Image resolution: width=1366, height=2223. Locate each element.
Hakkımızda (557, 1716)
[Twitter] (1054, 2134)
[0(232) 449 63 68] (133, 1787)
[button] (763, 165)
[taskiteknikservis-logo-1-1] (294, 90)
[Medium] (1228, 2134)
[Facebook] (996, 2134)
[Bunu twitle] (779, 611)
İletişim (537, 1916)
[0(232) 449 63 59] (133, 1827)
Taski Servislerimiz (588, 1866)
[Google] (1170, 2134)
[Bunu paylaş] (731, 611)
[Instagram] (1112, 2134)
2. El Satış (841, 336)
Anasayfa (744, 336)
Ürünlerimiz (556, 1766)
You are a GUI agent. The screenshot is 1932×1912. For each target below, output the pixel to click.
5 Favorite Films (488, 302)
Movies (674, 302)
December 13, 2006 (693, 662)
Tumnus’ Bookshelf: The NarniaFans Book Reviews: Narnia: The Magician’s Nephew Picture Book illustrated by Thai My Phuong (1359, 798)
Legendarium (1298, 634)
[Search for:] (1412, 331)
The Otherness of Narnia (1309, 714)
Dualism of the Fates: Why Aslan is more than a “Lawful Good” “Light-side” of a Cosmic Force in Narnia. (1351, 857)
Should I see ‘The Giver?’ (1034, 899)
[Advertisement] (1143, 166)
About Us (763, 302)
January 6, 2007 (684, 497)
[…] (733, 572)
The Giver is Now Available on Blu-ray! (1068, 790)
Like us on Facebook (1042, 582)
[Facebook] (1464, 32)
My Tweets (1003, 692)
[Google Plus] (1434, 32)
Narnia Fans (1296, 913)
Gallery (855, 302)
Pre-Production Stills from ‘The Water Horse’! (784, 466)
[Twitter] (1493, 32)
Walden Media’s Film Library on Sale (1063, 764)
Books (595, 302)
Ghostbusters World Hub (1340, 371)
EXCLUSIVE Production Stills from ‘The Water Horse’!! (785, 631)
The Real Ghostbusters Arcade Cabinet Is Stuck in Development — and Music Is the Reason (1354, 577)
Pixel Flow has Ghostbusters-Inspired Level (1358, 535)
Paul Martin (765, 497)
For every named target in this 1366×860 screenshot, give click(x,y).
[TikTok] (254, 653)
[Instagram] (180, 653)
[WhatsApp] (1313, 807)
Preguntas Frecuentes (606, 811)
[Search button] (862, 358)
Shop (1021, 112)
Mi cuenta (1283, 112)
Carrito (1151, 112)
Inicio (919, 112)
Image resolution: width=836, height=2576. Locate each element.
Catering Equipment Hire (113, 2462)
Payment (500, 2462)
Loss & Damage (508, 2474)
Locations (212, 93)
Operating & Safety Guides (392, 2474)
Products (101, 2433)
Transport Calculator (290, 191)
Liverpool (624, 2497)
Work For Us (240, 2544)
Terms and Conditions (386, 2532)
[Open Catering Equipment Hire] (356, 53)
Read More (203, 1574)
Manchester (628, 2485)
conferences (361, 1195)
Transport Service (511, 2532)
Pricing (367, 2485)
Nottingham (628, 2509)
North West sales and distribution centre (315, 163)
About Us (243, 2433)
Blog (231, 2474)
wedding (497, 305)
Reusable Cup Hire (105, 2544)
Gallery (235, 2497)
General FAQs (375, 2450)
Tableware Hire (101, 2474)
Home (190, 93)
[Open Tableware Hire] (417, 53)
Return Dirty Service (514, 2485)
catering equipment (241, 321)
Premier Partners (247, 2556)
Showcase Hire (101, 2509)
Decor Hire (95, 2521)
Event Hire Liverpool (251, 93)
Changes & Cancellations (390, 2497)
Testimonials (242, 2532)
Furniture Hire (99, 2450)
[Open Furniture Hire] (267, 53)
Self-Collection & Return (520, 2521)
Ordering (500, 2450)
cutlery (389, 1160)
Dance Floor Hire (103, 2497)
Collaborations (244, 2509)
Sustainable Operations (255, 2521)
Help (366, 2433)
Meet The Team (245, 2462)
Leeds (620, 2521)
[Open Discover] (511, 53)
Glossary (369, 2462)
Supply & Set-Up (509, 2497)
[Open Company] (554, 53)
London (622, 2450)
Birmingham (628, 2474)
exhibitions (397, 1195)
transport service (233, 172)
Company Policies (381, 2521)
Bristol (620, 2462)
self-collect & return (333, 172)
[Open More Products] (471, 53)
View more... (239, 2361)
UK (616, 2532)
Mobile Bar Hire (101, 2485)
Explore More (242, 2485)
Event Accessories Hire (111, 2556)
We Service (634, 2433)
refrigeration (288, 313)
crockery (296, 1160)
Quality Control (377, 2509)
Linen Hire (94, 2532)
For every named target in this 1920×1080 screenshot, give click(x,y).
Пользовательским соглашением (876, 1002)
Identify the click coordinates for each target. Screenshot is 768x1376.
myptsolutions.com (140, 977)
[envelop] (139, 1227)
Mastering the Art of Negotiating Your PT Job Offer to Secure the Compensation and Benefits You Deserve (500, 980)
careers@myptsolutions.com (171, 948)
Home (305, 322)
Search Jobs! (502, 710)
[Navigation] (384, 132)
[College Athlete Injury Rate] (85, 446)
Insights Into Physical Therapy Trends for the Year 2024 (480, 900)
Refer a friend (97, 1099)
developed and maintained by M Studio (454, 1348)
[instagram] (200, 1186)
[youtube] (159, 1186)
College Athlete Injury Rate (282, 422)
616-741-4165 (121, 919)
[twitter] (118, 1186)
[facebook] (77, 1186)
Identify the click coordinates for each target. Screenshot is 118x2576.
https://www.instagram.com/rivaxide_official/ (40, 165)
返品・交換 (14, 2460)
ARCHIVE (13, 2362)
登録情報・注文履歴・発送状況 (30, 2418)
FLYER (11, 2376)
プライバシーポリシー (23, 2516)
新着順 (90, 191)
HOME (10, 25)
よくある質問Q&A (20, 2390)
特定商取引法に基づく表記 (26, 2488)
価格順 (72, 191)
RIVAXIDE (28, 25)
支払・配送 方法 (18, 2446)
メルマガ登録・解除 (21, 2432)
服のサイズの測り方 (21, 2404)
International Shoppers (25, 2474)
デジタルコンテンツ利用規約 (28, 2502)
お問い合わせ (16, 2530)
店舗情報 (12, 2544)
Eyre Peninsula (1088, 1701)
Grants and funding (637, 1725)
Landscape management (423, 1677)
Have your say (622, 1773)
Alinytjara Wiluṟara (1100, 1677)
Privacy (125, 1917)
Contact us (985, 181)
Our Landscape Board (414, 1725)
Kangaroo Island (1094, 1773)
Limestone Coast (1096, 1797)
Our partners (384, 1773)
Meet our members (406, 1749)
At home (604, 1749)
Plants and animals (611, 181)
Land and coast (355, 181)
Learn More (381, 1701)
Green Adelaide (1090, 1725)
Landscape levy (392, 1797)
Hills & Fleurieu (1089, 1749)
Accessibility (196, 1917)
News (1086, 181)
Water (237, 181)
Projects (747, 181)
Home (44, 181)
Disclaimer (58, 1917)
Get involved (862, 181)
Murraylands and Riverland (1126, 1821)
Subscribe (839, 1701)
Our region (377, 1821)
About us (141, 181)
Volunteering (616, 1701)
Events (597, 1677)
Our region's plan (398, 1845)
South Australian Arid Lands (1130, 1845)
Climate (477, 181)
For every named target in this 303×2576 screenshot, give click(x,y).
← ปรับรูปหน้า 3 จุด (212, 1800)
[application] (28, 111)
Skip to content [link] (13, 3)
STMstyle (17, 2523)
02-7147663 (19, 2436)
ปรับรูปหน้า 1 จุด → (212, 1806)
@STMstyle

•••

Retype all of the material, exactly as written.

:: OUTPUT OF THE EXERCISE ::
Image resolution: width=1366, height=2223. Locate each element.
Hakkımızda (557, 1716)
[Twitter] (1054, 2134)
[0(232) 449 63 68] (133, 1787)
[button] (763, 165)
[taskiteknikservis-logo-1-1] (294, 90)
[Medium] (1228, 2134)
[Facebook] (996, 2134)
[Bunu twitle] (779, 611)
İletişim (537, 1916)
[0(232) 449 63 59] (133, 1827)
Taski Servislerimiz (588, 1866)
[Google] (1170, 2134)
[Bunu paylaş] (731, 611)
[Instagram] (1112, 2134)
2. El Satış (841, 336)
Anasayfa (744, 336)
Ürünlerimiz (556, 1766)
You are a GUI agent. The screenshot is 1932×1912. For each target below, output the pixel to click.
5 Favorite Films (488, 302)
Movies (674, 302)
December 13, 2006 (693, 662)
Tumnus’ Bookshelf: The NarniaFans Book Reviews: Narnia: The Magician’s Nephew Picture Book illustrated by Thai My Phuong (1359, 798)
Legendarium (1298, 634)
[Search for:] (1412, 331)
The Otherness of Narnia (1309, 714)
Dualism of the Fates: Why Aslan is more than a “Lawful Good” “Light-side” of a Cosmic Force in Narnia. (1351, 857)
Should I see ‘The Giver?’ (1034, 899)
[Advertisement] (1143, 166)
About Us (763, 302)
January 6, 2007 (684, 497)
[…] (733, 572)
The Giver is Now Available on Blu-ray! (1068, 790)
Like us on Facebook (1042, 582)
[Facebook] (1464, 32)
My Tweets (1003, 692)
[Google Plus] (1434, 32)
Narnia Fans (1296, 913)
Gallery (855, 302)
Pre-Production Stills from ‘The Water Horse’! (784, 466)
[Twitter] (1493, 32)
Walden Media’s Film Library on Sale (1063, 764)
Books (595, 302)
Ghostbusters World Hub (1340, 371)
EXCLUSIVE Production Stills from ‘The Water Horse’!! (785, 631)
The Real Ghostbusters Arcade Cabinet Is Stuck in Development — and Music Is the Reason (1354, 577)
Pixel Flow has Ghostbusters-Inspired Level (1358, 535)
Paul Martin (765, 497)
For every named target in this 1366×860 screenshot, give click(x,y).
[TikTok] (254, 653)
[Instagram] (180, 653)
[WhatsApp] (1313, 807)
Preguntas Frecuentes (606, 811)
[Search button] (862, 358)
Shop (1021, 112)
Mi cuenta (1283, 112)
Carrito (1151, 112)
Inicio (919, 112)
Image resolution: width=836, height=2576. Locate each element.
Catering Equipment Hire (113, 2462)
Payment (500, 2462)
Loss & Damage (508, 2474)
Locations (212, 93)
Operating & Safety Guides (392, 2474)
Products (101, 2433)
Transport Calculator (290, 191)
Liverpool (624, 2497)
Work For Us (240, 2544)
Terms and Conditions (386, 2532)
[Open Catering Equipment Hire] (356, 53)
Read More (203, 1574)
Manchester (628, 2485)
conferences (361, 1195)
Transport Service (511, 2532)
Pricing (367, 2485)
Nottingham (628, 2509)
North West sales and distribution centre (315, 163)
About Us (243, 2433)
Blog (231, 2474)
wedding (497, 305)
Reusable Cup Hire (105, 2544)
Gallery (235, 2497)
General FAQs (375, 2450)
Tableware Hire (101, 2474)
Home (190, 93)
[Open Tableware Hire] (417, 53)
Return Dirty Service (514, 2485)
catering equipment (241, 321)
Premier Partners (247, 2556)
Showcase Hire (101, 2509)
Decor Hire (95, 2521)
Event Hire Liverpool (251, 93)
Changes & Cancellations (390, 2497)
Testimonials (242, 2532)
Furniture Hire (99, 2450)
[Open Furniture Hire] (267, 53)
Self-Collection & Return (520, 2521)
Ordering (500, 2450)
cutlery (389, 1160)
Dance Floor Hire (103, 2497)
Collaborations (244, 2509)
Sustainable Operations (255, 2521)
Help (366, 2433)
Meet The Team (245, 2462)
Leeds (620, 2521)
[Open Discover] (511, 53)
Glossary (369, 2462)
Supply & Set-Up (509, 2497)
[Open Company] (554, 53)
London (622, 2450)
Birmingham (628, 2474)
exhibitions (397, 1195)
transport service (233, 172)
Company Policies (381, 2521)
Bristol (620, 2462)
self-collect & return (333, 172)
[Open More Products] (471, 53)
View more... (239, 2361)
UK (616, 2532)
Mobile Bar Hire (101, 2485)
Explore More (242, 2485)
Event Accessories Hire (111, 2556)
We Service (634, 2433)
refrigeration (288, 313)
crockery (296, 1160)
Quality Control (377, 2509)
Linen Hire (94, 2532)
For every named target in this 1920×1080 screenshot, give click(x,y).
Пользовательским соглашением (876, 1002)
Identify the click coordinates for each target. Screenshot is 768x1376.
myptsolutions.com (140, 977)
[envelop] (139, 1227)
Mastering the Art of Negotiating Your PT Job Offer to Secure the Compensation and Benefits You Deserve (500, 980)
careers@myptsolutions.com (171, 948)
Home (305, 322)
Search Jobs! (502, 710)
[Navigation] (384, 132)
[College Athlete Injury Rate] (85, 446)
Insights Into Physical Therapy Trends for the Year 2024 (480, 900)
Refer a friend (97, 1099)
developed and maintained by M Studio (454, 1348)
[instagram] (200, 1186)
[youtube] (159, 1186)
College Athlete Injury Rate (282, 422)
616-741-4165 (121, 919)
[twitter] (118, 1186)
[facebook] (77, 1186)
Identify the click coordinates for each target. Screenshot is 118x2576.
https://www.instagram.com/rivaxide_official/ (40, 165)
返品・交換 (14, 2460)
ARCHIVE (13, 2362)
登録情報・注文履歴・発送状況 (30, 2418)
FLYER (11, 2376)
プライバシーポリシー (23, 2516)
新着順 (90, 191)
HOME (10, 25)
よくある質問Q&A (20, 2390)
特定商取引法に基づく表記 (26, 2488)
価格順 (72, 191)
RIVAXIDE (28, 25)
支払・配送 方法 (18, 2446)
メルマガ登録・解除 (21, 2432)
服のサイズの測り方 (21, 2404)
International Shoppers (25, 2474)
デジタルコンテンツ利用規約 (28, 2502)
お問い合わせ (16, 2530)
店舗情報 (12, 2544)
Eyre Peninsula (1088, 1701)
Grants and funding (637, 1725)
Landscape management (423, 1677)
Have your say (622, 1773)
Alinytjara Wiluṟara (1100, 1677)
Privacy (125, 1917)
Contact us (985, 181)
Our Landscape Board (414, 1725)
Kangaroo Island (1094, 1773)
Limestone Coast (1096, 1797)
Our partners (384, 1773)
Meet our members (406, 1749)
At home (604, 1749)
Plants and animals (611, 181)
Land and coast (355, 181)
Learn More (381, 1701)
Green Adelaide (1090, 1725)
Landscape levy (392, 1797)
Hills & Fleurieu (1089, 1749)
Accessibility (196, 1917)
News (1086, 181)
Water (237, 181)
Projects (747, 181)
Home (44, 181)
Disclaimer (58, 1917)
Get involved (862, 181)
Murraylands and Riverland (1126, 1821)
Subscribe (839, 1701)
Our region (377, 1821)
About us (141, 181)
Volunteering (616, 1701)
Events (597, 1677)
Our region's plan (398, 1845)
South Australian Arid Lands (1130, 1845)
Climate (477, 181)
For every named target in this 303×2576 screenshot, give click(x,y).
← ปรับรูปหน้า 3 จุด (212, 1800)
[application] (28, 111)
Skip to content [link] (13, 3)
STMstyle (17, 2523)
02-7147663 (19, 2436)
ปรับรูปหน้า 1 จุด → (212, 1806)
@STMstyle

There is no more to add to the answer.